Tim Anderson, associate pastor at Mountain View Lutheran Church, suggested the Houston Astros baseball team be contacted to see if they could come out that year on behalf of their predecessor, the Colt 45s, which had a spring-training stadium in Apache Junction in the 1960s.

“Let’s reach out to the Astros. Shoot for the moon, why not? See if they can come out for one spring training game that year,” he said.

Mayor Serdy hopes anyone who has attended a centennial celebration will volunteer to bring their ideas.

“A lot of you folks that are from other places, and I’ve been hearing this, they’ve gone through centennials like this in their hometown and we want to hear what you did and what we should try to do also,” he said at the meeting.

Phyllis DeSalvo, who has lived in Apache Junction since October 2016, said she remembers an O’Fallon, Missouri, celebration from about five years ago.

Apache Junction’s centennial celebration is needed “to bring the community closer together and to celebrate history. That’s what we did in O’Fallon, Missouri,” she said after the Apache Junction Founders Day Committee meeting on May 2.

“Most of the events in O’Fallon were centered around family activities, like we had a multi-generational center like they do here with the big outdoor complex. Most everything was geared to families and I think this will too,” she said.

Ms. DeSalvo is volunteering on the marketing subcommittee because she is creative and likes to talk to people, she said.
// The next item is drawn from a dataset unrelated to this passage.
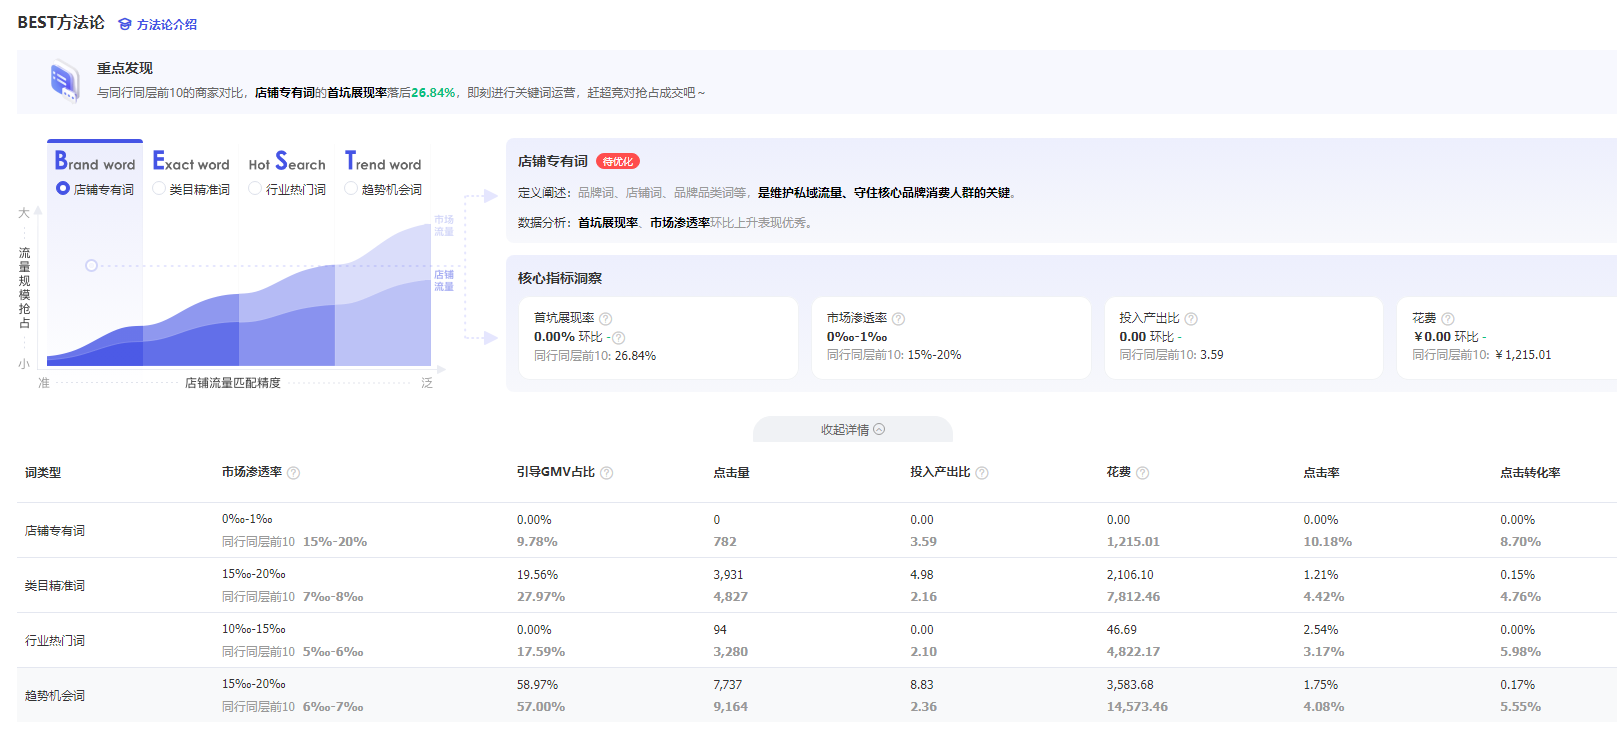The image size is (1617, 742).
Task: Click help icon in 引导GMV占比 column header
Action: (606, 473)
Volunteers can live in Apache Junction, Gold Canyon or the surrounding areas, Mayor Serdy said.

“We want this whole Superstition area to be involved and … we have three years. We want people to keep coming,” he said.

Having a centennial celebration has been discussed for several years at meetings of the Apache Junction Focal Point and Tourism Committee. Those meetings, which are open to the public, are held at 10:30 a.m. the second Tuesday of the month at the Apache Junction Chamber of Commerce, 567 W. Apache Trail. Search for “Apache Junction Focal Point Committee” on facebook.com.

“It’s 100 years. It will never come around again. Everybody should celebrate their centennial,” Ms. Nesser, also a member of the focal point and tourism committee, said. “I want to see this community get behind this and get excited and get involved and have fun putting on a centennial,” she said.